La giustizia non funziona in Italia.

Partendo da quella che ormai è divenuta quasi una verità assoluta, l'ex procuratore aggiunto di Torino Bruno Tinti, insieme ad altri magistrati che hanno preferito rimanere anonimi, fa chiarezza su uno degli argomenti più blasonati del dibattito politico e mediatico che invade i nostri talk-show televisivi.

Prima di procedere con la recensione è opportuno però tranquillizzare i fans del Cavaliere e precisare che non ci si trova affatto davanti ad un'opera faziosa, di carattere politico, e nè tanto meno di fronte allo sfogo patetico e lamentoso di un vecchio magistrato, ma si tratta piuttosto di uno squarcio di realtà ignoto ai più. Non pensate nemmeno di trovarvi dinanzi ad un pallosissimo trattato giuridico incomprensibile perchè non potreste essere più lontani dalla verità.

D'altronde per rendersi conto di tutto ciò basta soffermarsi sull'ironia del titolo, il quale, a mio giudizio, si presta a diverse interpretazioni, del tipo: "Toghe rotte, altro che Toghe rosse!!!", "Toghe con le scatole rotte", "Toghe rese (da qualcuno) non funzionanti, cioè non operative"; evocando allo stesso tempo una sensazione d'irreversibilità di tale situazione.

Il sottotitolo invece informa il lettore della prospettiva da cui il tema viene affrontato: "La giustizia raccontata da chi la fa", anche se proseguendo fra le pagine del libro, sembrerebbe forse più appropriato "La giustizia raccontata da chi cerca di farla". Il testo è suddiviso in due parti, per un totale di pagine inferiore a 200. La prima parte "La Giustizia quotidiana" è di carattere aneddotico, ovvero, vengono riportati alcuni episodi, brevi racconti, che hanno la funzione di contestualizzare il senso di "Toghe Rotte", mostrare concretamente le difficoltà di chi opera nel campo della giustizia, sia di tipo burocratico, sia per quanto riguarda il rapporto fra il magistrato e l'ambiente che lo circonda e in cui si trova a dover svolgere le proprie funzioni. Il quadro che emerge è chiaro: il buon magistrato, quello sereno e rispettato, è il cattivo magistrato codardo e corrotto.

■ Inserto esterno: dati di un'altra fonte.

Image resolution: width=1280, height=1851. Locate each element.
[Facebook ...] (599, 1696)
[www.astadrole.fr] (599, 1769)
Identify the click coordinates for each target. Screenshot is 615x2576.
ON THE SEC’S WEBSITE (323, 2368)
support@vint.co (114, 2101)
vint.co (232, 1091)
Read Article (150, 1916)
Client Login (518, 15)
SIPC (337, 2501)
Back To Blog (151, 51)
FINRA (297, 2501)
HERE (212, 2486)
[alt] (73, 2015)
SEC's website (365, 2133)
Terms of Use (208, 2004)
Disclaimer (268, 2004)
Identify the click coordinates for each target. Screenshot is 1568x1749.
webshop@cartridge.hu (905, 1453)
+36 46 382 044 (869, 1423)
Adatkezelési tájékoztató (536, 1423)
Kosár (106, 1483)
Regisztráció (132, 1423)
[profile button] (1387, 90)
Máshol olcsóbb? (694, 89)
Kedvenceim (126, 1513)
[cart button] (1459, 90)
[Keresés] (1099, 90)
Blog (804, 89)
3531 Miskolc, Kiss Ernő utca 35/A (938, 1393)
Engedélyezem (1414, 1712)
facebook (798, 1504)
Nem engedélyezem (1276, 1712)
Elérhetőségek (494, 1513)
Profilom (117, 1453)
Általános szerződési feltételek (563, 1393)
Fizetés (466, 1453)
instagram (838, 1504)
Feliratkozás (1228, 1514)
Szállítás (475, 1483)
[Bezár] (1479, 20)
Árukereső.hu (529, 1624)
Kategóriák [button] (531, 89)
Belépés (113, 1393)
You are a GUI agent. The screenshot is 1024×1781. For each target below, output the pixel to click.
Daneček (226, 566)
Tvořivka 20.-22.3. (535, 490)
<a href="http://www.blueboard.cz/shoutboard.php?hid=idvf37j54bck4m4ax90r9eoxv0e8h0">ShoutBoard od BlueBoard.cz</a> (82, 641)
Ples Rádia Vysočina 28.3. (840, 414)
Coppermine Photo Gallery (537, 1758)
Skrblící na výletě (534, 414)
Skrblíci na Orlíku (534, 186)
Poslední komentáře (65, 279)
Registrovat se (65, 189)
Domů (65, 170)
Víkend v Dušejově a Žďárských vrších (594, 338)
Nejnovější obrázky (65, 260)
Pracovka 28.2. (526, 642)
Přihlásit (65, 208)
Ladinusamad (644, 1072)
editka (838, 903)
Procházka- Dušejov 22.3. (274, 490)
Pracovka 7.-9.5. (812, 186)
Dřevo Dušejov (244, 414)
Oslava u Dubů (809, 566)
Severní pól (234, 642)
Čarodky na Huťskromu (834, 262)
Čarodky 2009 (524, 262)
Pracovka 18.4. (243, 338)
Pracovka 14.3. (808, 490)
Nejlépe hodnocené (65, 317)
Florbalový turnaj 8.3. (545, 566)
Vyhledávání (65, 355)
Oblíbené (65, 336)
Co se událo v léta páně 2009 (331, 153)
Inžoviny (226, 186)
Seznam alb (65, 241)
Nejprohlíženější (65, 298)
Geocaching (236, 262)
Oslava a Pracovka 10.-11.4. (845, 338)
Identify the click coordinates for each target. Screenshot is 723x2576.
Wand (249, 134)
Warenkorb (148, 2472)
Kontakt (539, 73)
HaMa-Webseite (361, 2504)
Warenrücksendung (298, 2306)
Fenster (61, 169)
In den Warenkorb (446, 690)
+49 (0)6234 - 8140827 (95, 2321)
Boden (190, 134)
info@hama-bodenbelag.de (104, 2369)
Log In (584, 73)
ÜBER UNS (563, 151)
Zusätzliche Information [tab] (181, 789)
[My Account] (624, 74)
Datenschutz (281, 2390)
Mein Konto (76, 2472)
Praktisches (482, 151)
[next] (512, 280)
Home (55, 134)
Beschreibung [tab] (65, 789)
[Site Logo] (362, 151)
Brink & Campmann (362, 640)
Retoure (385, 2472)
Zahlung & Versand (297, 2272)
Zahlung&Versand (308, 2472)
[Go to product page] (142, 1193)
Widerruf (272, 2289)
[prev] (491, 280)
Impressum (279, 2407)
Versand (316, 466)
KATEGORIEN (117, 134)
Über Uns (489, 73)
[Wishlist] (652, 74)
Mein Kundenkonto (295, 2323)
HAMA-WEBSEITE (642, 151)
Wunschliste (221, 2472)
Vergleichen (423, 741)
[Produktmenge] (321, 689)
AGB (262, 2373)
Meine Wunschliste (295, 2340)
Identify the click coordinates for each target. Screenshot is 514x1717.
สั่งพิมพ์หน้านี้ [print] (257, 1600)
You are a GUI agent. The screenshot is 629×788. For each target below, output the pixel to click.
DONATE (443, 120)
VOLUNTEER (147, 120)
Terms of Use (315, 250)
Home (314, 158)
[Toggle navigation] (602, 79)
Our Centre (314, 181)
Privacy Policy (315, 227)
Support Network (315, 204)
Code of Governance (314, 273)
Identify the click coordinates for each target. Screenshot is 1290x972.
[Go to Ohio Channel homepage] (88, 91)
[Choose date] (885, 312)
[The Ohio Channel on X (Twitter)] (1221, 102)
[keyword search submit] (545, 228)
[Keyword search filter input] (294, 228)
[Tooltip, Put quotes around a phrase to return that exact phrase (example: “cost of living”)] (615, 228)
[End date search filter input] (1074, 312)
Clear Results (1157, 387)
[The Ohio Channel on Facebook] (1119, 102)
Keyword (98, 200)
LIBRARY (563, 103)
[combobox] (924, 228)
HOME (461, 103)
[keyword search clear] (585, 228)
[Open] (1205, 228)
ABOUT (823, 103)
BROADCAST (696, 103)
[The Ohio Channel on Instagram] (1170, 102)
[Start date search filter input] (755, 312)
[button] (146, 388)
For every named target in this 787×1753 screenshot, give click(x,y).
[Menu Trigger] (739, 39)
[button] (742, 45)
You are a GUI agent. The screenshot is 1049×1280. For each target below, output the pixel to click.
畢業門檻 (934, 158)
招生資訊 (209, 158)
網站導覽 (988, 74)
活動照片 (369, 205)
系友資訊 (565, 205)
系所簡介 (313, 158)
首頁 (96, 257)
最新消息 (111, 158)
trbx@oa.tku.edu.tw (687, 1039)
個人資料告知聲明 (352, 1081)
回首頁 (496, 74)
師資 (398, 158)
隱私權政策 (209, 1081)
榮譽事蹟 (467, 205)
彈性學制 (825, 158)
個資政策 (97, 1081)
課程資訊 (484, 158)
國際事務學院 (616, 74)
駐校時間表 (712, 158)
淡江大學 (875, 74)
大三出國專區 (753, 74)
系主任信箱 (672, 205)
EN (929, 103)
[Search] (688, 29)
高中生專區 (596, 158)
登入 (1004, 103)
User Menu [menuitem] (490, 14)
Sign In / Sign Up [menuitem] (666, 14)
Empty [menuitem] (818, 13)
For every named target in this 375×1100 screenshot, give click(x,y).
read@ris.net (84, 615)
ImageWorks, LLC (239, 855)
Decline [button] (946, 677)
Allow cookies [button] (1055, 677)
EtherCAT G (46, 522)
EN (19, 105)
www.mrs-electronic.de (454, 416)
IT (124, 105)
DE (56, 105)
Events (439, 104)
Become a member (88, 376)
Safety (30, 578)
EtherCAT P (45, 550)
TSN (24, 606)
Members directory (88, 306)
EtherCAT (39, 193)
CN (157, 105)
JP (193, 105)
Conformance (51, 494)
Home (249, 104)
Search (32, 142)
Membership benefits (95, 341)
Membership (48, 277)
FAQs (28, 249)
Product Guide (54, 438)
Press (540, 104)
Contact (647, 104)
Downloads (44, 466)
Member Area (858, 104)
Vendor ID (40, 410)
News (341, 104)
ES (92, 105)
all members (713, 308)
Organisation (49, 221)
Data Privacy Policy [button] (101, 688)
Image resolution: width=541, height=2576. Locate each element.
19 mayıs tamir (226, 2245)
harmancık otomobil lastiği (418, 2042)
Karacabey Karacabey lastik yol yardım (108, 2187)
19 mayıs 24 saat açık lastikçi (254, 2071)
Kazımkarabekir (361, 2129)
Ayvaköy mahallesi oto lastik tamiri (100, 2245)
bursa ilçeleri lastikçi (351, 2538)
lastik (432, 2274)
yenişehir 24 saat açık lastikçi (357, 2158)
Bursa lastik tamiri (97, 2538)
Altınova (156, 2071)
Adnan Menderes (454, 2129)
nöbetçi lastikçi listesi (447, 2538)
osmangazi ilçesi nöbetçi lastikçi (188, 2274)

La seconda parte "Che cosa c'è che non va" è, a mio avviso, la più interessante. Il capitolo "Corso accelerato di diritto e procedura penale" è una manna dal cielo per chi vuole capirci qualcosa dell'aspetto tecnico della giustizia con lo sforzo pari a quello che comporta la lettura di una fiaba, in quanto il tutto è supportato da gustosissimi esempi che rendono impossibile la non-comprensione, in un linguaggio che dire semplice è un eufemismo. La spiegazione del nostro codice penale è allo stesso tempo accompagnata dalla denuncia della sua fallacità.

Il capitolo "I Ricchi che rubano" mostra come oggi sia difficile, a cause delle leggi introdotte da certi governi, arrivare a intercettare e punire i reati finanziari, cioè quelli tipici dei colletti bianchi, nei quali Tinti è specializzato. "Si fa ma non si dice" affronta il tema scottante delle intercettazioni, e in particolare si concentra sui complicati e controversi rapporti fra privacy- diritto di cronaca- diritto dei cittadini ad essere informati- legalità.

L'ultimo capitolo, per chi non si fosse ancora convinto della neutralità ideologica di questo libro, è sarcasticamente intitolato "Il capitolo più difficile", poichè Tinti non si limita a criticare la politica che vuole piegare la magistratura al suo potere, ma fa anche una sobria autocritica della sua stessa categoria, dipingendo la realtà di una istituzione articolata in correnti, che egli compara ai partiti politici, e non immune alle logiche clientelari.

Ricapitolando, il libro è consigliatissimo per la semplicità del linguaggio, l'attualità dei temi trattati, l'ironia che caratterizza ogni riga e fa in modo che non ci siano cali d'interesse o di attenzione da parte del lettore che si trova costantemente invogliato a proseguire.